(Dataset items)

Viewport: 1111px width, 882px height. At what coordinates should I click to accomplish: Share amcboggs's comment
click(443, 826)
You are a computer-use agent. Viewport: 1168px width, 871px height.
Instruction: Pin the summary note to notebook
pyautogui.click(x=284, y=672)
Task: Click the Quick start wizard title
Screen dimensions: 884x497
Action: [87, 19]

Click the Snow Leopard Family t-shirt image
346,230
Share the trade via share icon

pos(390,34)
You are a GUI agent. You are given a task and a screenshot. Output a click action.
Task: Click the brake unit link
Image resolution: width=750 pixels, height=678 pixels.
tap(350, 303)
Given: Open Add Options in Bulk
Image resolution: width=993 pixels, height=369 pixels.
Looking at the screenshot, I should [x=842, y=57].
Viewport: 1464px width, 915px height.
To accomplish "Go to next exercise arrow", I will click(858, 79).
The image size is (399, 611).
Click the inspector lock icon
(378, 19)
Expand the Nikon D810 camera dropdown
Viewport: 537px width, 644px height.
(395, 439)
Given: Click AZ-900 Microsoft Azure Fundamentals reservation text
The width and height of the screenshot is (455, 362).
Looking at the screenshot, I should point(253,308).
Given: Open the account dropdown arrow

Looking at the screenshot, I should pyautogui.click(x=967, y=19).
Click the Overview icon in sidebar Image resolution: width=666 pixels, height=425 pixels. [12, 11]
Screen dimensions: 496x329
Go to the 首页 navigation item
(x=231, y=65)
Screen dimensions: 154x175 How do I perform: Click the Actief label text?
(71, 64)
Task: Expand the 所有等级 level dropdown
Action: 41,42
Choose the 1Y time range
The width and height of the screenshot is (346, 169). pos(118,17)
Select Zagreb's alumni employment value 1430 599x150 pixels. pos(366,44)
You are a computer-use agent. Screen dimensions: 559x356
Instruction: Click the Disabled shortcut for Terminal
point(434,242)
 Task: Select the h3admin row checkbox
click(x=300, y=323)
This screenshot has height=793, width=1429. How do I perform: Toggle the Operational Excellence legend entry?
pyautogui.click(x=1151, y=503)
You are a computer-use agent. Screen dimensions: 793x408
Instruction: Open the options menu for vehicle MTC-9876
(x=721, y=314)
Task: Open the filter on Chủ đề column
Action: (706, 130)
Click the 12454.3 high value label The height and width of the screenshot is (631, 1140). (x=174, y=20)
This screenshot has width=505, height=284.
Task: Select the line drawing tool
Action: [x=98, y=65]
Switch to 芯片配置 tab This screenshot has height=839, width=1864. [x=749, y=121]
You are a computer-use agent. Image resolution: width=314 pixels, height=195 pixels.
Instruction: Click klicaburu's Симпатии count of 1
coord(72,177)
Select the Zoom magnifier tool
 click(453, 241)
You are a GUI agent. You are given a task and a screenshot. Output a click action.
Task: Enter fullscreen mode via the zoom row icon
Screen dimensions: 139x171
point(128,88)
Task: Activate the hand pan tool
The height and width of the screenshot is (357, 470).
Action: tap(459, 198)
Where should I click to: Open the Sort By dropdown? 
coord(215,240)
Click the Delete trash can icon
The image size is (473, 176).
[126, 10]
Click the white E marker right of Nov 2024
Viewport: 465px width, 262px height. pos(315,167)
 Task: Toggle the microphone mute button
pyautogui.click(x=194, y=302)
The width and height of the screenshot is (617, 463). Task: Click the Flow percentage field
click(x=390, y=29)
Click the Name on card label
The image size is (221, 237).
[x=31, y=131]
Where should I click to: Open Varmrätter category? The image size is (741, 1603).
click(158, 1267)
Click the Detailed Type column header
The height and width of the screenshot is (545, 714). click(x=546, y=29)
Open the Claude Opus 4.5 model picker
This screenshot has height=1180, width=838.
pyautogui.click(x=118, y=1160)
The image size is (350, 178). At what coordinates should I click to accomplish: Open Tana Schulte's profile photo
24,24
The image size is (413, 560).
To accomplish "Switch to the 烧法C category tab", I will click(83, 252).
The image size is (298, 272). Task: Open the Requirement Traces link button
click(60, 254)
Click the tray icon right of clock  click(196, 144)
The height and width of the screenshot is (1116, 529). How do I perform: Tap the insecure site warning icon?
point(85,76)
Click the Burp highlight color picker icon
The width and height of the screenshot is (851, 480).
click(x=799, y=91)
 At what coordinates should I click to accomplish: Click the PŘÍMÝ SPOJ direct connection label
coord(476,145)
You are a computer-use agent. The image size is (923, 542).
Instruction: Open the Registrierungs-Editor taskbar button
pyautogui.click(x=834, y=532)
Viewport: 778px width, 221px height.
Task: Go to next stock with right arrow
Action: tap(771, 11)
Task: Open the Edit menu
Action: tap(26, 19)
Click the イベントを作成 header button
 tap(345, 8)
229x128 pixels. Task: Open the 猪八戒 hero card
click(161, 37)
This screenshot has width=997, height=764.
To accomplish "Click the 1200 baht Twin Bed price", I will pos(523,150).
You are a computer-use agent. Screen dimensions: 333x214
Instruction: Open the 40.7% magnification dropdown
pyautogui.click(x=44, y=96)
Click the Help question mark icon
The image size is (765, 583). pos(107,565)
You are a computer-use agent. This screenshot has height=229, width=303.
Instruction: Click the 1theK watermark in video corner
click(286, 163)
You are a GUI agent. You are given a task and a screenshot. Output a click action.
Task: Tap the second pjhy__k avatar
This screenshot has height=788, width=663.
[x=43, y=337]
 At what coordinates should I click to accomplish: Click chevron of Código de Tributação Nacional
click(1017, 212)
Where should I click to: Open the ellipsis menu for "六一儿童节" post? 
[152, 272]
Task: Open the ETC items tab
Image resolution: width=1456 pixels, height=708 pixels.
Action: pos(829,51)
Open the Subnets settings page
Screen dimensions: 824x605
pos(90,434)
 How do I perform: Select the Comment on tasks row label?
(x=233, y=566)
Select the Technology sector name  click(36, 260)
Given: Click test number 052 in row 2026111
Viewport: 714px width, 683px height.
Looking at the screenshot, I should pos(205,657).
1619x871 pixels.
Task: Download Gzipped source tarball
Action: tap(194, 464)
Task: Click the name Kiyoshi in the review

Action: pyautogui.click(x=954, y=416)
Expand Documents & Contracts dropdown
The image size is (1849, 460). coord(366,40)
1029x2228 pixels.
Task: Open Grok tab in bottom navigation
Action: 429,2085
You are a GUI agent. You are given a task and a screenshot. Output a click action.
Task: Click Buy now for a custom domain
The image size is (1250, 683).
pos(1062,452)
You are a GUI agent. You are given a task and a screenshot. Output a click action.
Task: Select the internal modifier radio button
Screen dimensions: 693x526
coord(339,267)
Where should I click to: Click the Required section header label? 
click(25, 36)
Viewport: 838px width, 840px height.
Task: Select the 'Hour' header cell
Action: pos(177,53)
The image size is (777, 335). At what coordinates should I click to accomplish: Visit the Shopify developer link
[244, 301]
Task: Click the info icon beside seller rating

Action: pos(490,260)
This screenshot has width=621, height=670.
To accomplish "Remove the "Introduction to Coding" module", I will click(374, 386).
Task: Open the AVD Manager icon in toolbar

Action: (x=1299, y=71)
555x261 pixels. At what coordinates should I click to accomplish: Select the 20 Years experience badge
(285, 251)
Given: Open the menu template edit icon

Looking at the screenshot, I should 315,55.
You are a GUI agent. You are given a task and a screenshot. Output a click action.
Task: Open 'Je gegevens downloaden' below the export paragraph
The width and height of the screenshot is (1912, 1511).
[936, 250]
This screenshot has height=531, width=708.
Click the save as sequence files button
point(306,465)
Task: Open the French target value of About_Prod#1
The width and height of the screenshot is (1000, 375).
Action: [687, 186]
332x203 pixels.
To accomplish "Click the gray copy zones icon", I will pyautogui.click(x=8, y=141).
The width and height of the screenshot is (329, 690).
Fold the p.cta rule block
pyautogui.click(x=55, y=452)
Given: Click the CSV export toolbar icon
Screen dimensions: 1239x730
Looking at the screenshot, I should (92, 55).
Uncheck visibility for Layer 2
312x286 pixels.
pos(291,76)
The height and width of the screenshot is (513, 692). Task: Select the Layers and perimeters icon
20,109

#### GIVEN INSTRUCTION:
Write out the lines of the dataset items above exactly as they appear, starting at the line that contains "Where should I click to: Open Varmrätter" and ending at the line that contains "click(x=799, y=91)".

#### TASK ANSWER:
Where should I click to: Open Varmrätter category? The image size is (741, 1603).
click(158, 1267)
Click the Detailed Type column header
The height and width of the screenshot is (545, 714). click(x=546, y=29)
Open the Claude Opus 4.5 model picker
This screenshot has height=1180, width=838.
pyautogui.click(x=118, y=1160)
The image size is (350, 178). At what coordinates should I click to accomplish: Open Tana Schulte's profile photo
24,24
The image size is (413, 560).
To accomplish "Switch to the 烧法C category tab", I will click(83, 252).
The image size is (298, 272). Task: Open the Requirement Traces link button
click(60, 254)
Click the tray icon right of clock  click(196, 144)
The height and width of the screenshot is (1116, 529). How do I perform: Tap the insecure site warning icon?
point(85,76)
Click the Burp highlight color picker icon
The width and height of the screenshot is (851, 480).
click(x=799, y=91)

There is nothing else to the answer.